Pushing back against criminal allegations can seem like a lot of work that might not pay off against a government that often seems to get its way. There are, however, several reasons why a criminal defense attorney will tell you to not just plead guilty.
Wins Usually Come Early
If there are holes in a case, you'll typically have a chance to expose them early. There will be an arraignment hearing where the state has to present the charges and justify them. A criminal defense lawyer will usually take this opportunity to raise questions about how solid the case is.
For example, if there was an arrest at the beginning of the process, an attorney will want to know more about it. They have the right to call the arresting officer to the stand during this initial hearing and inquire about suspicions, probable cause, legal processes, and evidence. In other words, the cop has to explain what led to the arrest and why it was okay.

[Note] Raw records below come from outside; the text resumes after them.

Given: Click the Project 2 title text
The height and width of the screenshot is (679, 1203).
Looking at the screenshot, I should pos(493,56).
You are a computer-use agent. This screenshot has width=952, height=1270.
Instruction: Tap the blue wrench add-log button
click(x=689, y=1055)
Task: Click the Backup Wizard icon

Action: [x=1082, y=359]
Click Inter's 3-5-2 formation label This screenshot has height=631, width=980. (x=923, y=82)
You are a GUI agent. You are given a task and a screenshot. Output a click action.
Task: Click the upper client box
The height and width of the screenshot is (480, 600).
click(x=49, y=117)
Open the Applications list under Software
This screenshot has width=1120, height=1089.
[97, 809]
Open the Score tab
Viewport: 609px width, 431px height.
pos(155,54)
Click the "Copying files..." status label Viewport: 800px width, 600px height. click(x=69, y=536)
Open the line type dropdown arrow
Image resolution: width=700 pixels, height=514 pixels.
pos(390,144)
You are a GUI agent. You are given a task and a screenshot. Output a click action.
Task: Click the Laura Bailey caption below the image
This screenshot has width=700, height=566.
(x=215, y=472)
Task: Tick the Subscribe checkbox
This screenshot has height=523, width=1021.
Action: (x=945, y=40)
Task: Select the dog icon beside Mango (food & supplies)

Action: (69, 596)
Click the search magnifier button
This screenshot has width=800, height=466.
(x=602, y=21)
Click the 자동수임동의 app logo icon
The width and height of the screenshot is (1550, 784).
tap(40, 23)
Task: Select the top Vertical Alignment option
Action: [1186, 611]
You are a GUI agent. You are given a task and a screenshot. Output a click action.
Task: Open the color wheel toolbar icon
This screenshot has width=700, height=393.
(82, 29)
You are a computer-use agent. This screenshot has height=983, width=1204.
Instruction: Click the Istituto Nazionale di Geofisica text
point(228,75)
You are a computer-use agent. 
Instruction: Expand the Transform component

Suppose a criminal defense attorney finds something amiss with the case. Perhaps a police officer in a drug arrest can explain why they stopped a defendant in the first place. Your lawyer can then ask the judge to dismiss the case because the initial detention violated your civil rights. If the judge agrees, the case might be dead before it even gets going.
If you plead guilty, you forgo any right to the discovery process. Discovery is a legal requirement that the state has to show you all of the evidence in the case and any witnesses that might appear at trial. The government has to prove that it took care of the evidence, avoiding contamination and documenting its whereabouts at all times.
Even one mistake in handling the evidence is enough for a criminal defense attorney to ask a judge to throw it out. Likewise, losing a key piece of evidence may force the prosecution to give up.
There is also the potential that the judge will reduce the charges. This can happen because the court feels the prosecution overreached. It also might be part of a plea bargain.
Conviction on a lesser charge can be a difference-maker. The difference between a felony assault charge and a disorderly conduct conviction may mean years of your life. Likewise, a felony conviction may reduce long-term employment prospects and even housing options.
First-time offenders are also sometimes eligible for diversion programs. For example, someone might get a suspended plea in an assault case. If they complete anger management, the conviction goes off their record entirely.